Among the entries below, count each line holding the word "target". Write only the number.

**Supplied data**

BEGIN

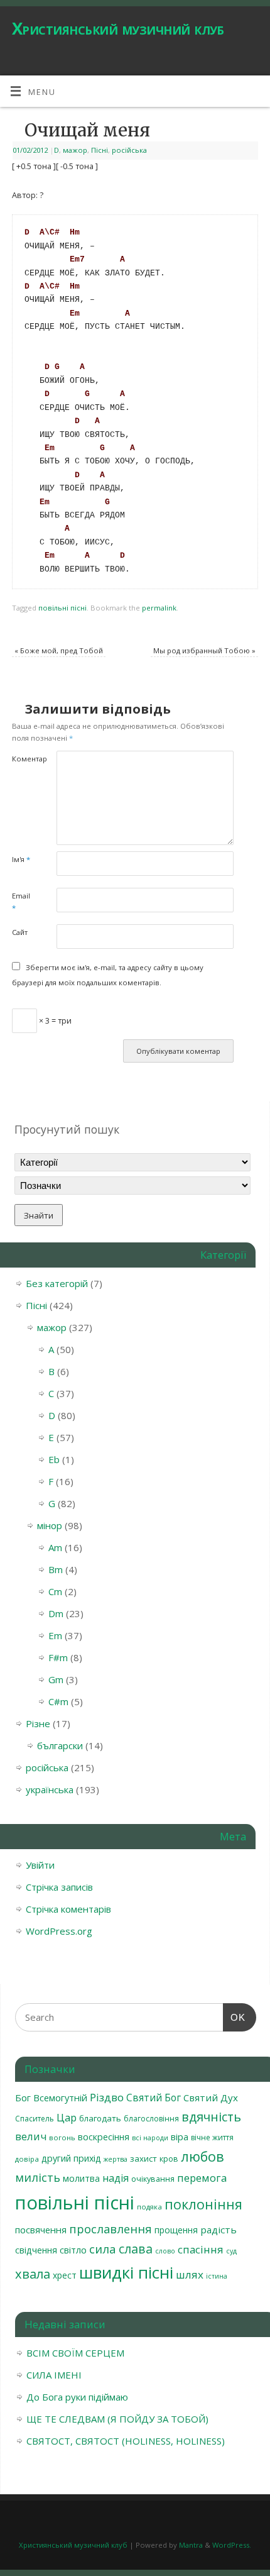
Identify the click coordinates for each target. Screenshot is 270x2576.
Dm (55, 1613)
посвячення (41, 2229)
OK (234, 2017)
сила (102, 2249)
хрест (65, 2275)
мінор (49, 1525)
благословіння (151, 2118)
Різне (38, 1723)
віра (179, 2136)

END
BEGIN

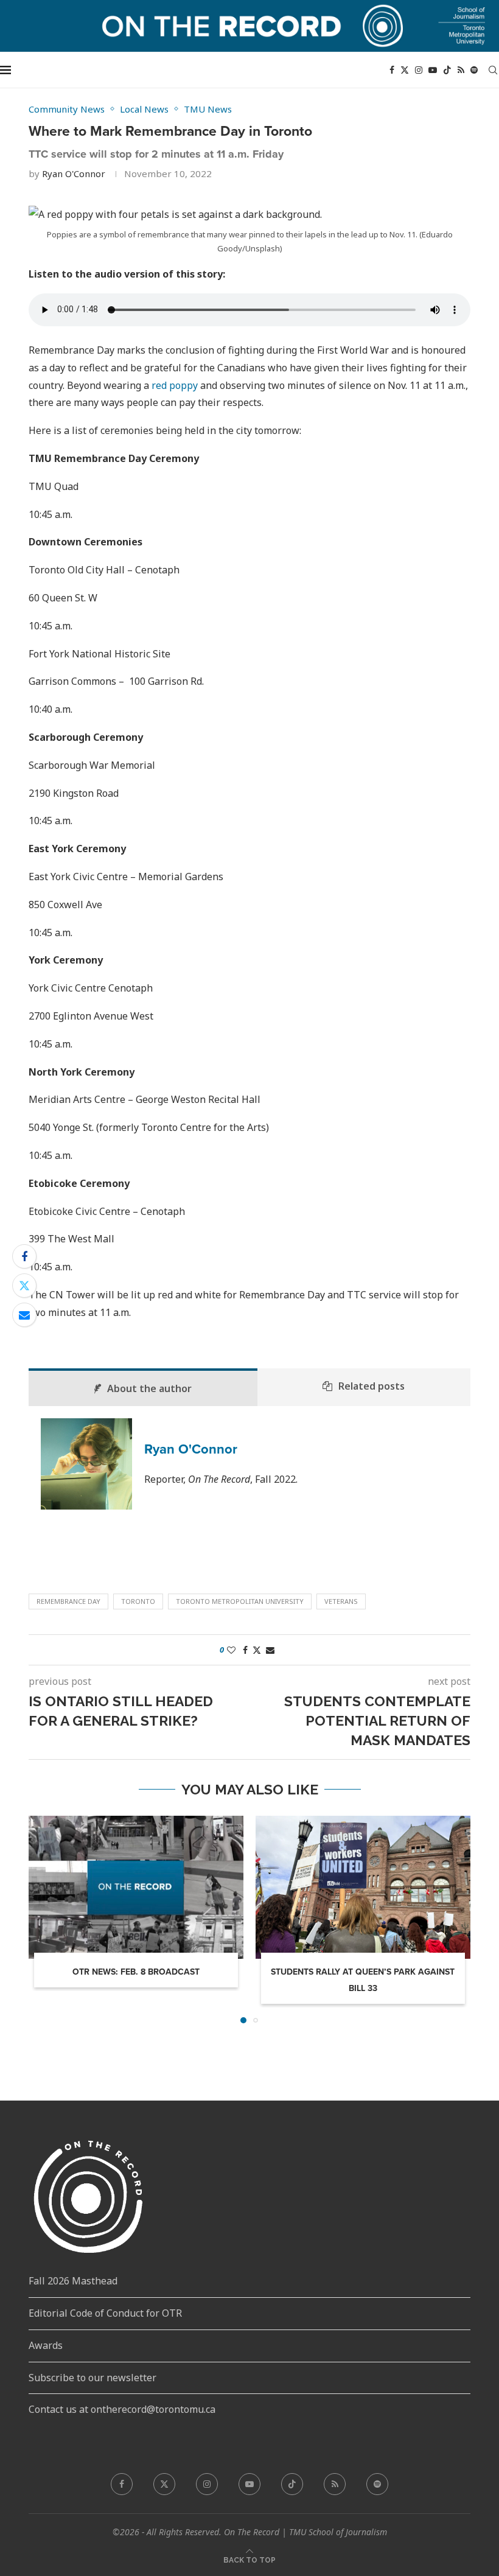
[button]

END
BEGIN

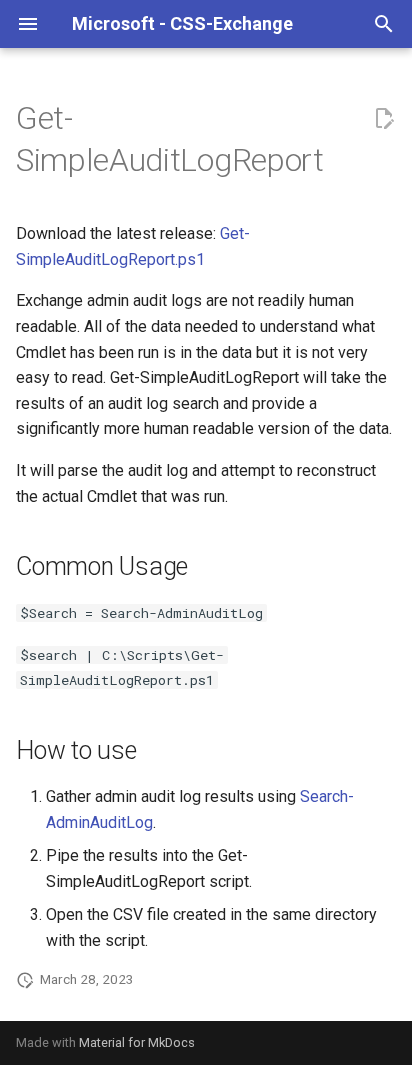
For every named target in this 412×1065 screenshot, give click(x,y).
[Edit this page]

END

**Answer box**
2